Estamos por un lado convirtiendo el cambio climático en un punto fuerte en la agenda política oficial en Europa. Eso tiene unas implicaciones muy amplias: desde que está en trámite una ley de cambio climático –por fin–, hasta que un organismo de investigación como el CSIC considere que el cambio climático es una línea prioritaria de investigación a medio y a largo plazo.

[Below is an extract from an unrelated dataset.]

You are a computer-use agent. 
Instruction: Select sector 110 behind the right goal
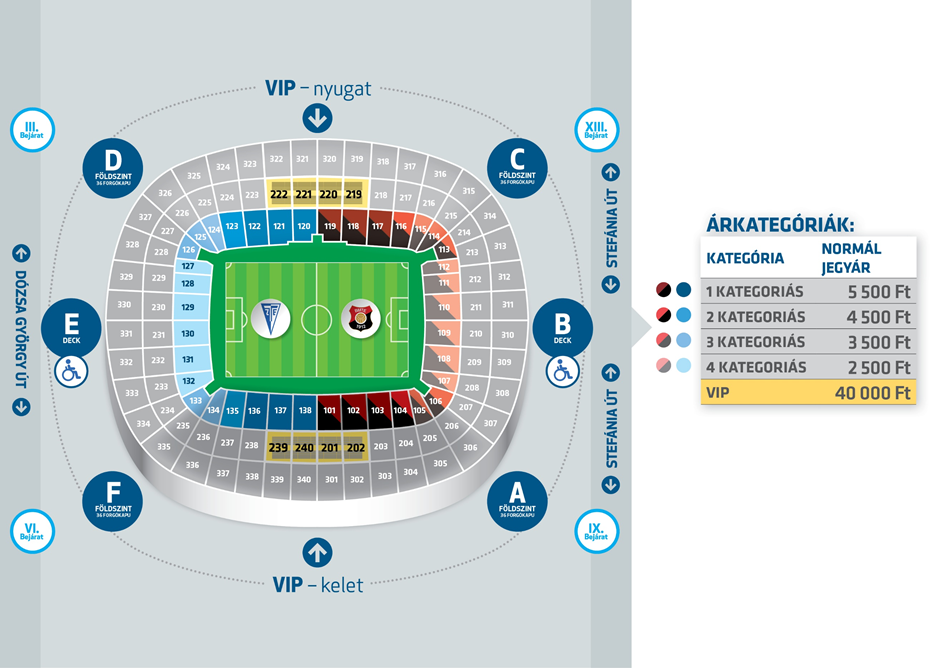coord(442,307)
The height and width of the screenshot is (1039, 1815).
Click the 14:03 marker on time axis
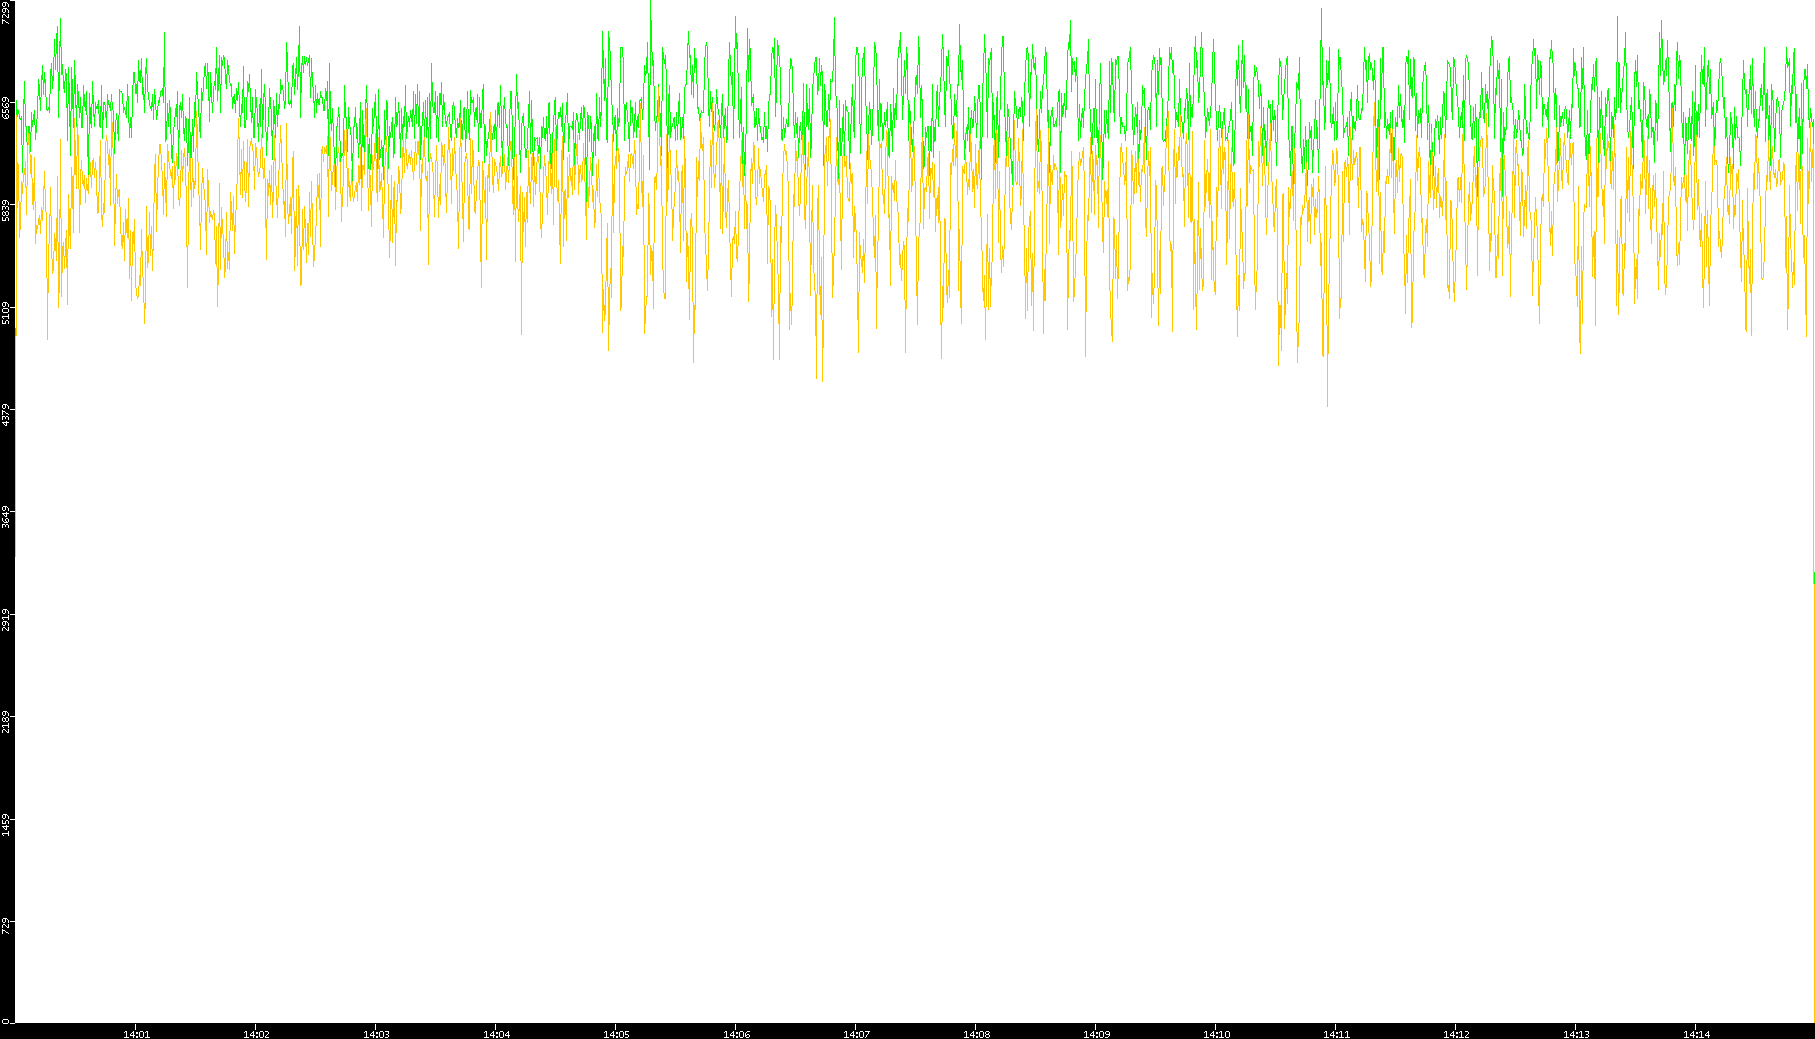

El cambio climático se ha convertido en un problema social oficial y la sociedad está orientando sus instituciones a tratar de dar con una solución. Pero esto no significa que la solución que se vaya a dar esté apuntando en la dirección correcta, por los medios correctos y al ritmo correcto. Sin duda es una primera victoria, pero no es suficiente. El resultado dependerá ahora de cómo se desarrollen estas acciones, estas políticas públicas o estas líneas de innovación.
Lo que está claro es que el cambio climático ya es un tema del que ningún partido político puede escaquearse y que va a estar en las decisiones de presupuestos públicos, pero la pandemia ha generado una situación social compleja porque estamos en un momento muy difícil como para afrontar el lado difícil de la emergencia climática.
Es coyunturalmente un mal momento para la lucha climática, entre otras cosas porque la movilización está coartada por las propias características del confinamiento y de las restricciones para proteger la salud pública, pero también porque los imaginarios sociales están todavía muy impactados por el duelo y el drama que ha supuesto la pandemia. Hasta que no salgamos del asunto pandemia, va a ser difícil que el cambio climático vuelva a estar en el centro de la preocupación colectiva del modo en que por ejemplo lo estuvo en 2019. Lo cual es paradójico porque no hay mejor forma de recomponer nuestras economías y nuestros países que haciendo de la transición ecológica una columna vertebral de la reconstrucción.